Hedna Vishnumurthy S, Jain Sandip, Rabbani Omid, Nadeau Stephen E
Department of Neurology, University of Florida, Gainesville, FL.
J Rehabil Res Dev. 2013;50(8):1113-22. doi: 10.1682/JRRD.2012.10.0194.
The development of effective neurobiological adjuvants to rehabilitation of paresis caused by stroke will depend on understanding mechanisms of paresis. Our objective was to determine the extent to which upper-limb (UL) paresis after nonlacunar ischemic middle cerebral artery (MCA) distribution stroke is caused by infarction of posterior periventricular white matter (PVWM), where corticospinal fibers serving movement descend, and caused by infarction of the arm-hand region of precentral gyrus (ahPCG). We conducted a blinded, retrospective analysis of computed tomography and magnetic resonance imaging from a convenience sample of 64 prospectively evaluated subjects with UL paresis resulting from MCA distribution stroke. Of the subjects, 96.5% had PVWM involvement while 53% had minimal or no ahPCG involvement.
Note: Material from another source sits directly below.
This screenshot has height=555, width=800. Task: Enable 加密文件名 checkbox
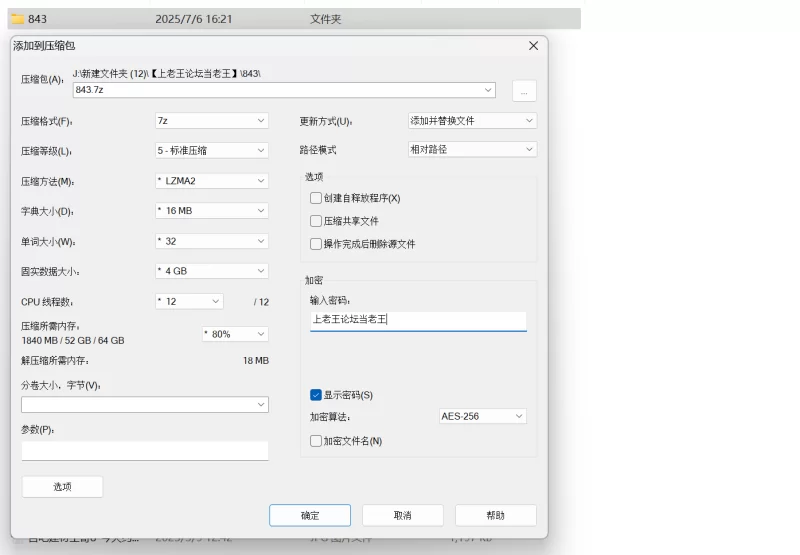coord(316,441)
Even in subjects with no UL function, 56% had very minimal infarction (<25%) of the ahPCG. Degree of paresis was statistically associated with presence or absence of detectable posterior PVWM damage but not with extent of ahPCG involvement. These preliminary findings suggest that posterior PVWM involvement may be a major, if not the principal, determinant of paresis in all hemispheric ischemic strokes and motivate further prospective studies of this problem.
开发有效的神经生物学佐剂用于中风所致轻瘫的康复,将取决于对轻瘫机制的理解。我们的目标是确定非腔隙性缺血性大脑中动脉(MCA)分布区中风后上肢(UL)轻瘫在多大程度上是由脑室后白质(PVWM)梗死所致(支配运动的皮质脊髓纤维在此下行),以及由中央前回臂-手区(ahPCG)梗死所致。我们对64例经前瞻性评估的因MCA分布区中风导致UL轻瘫的受试者的计算机断层扫描和磁共振成像进行了盲法回顾性分析。在这些受试者中,96.5%有PVWM受累,而53%的ahPCG受累轻微或未受累。即使在没有UL功能的受试者中,56%的ahPCG梗死非常轻微(<25%)。轻瘫程度与是否存在可检测到的脑室后PVWM损伤在统计学上相关,但与ahPCG受累程度无关。这些初步发现表明,脑室后PVWM受累可能是所有半球缺血性中风轻瘫的主要(即便不是首要)决定因素,并促使对该问题进行进一步的前瞻性研究。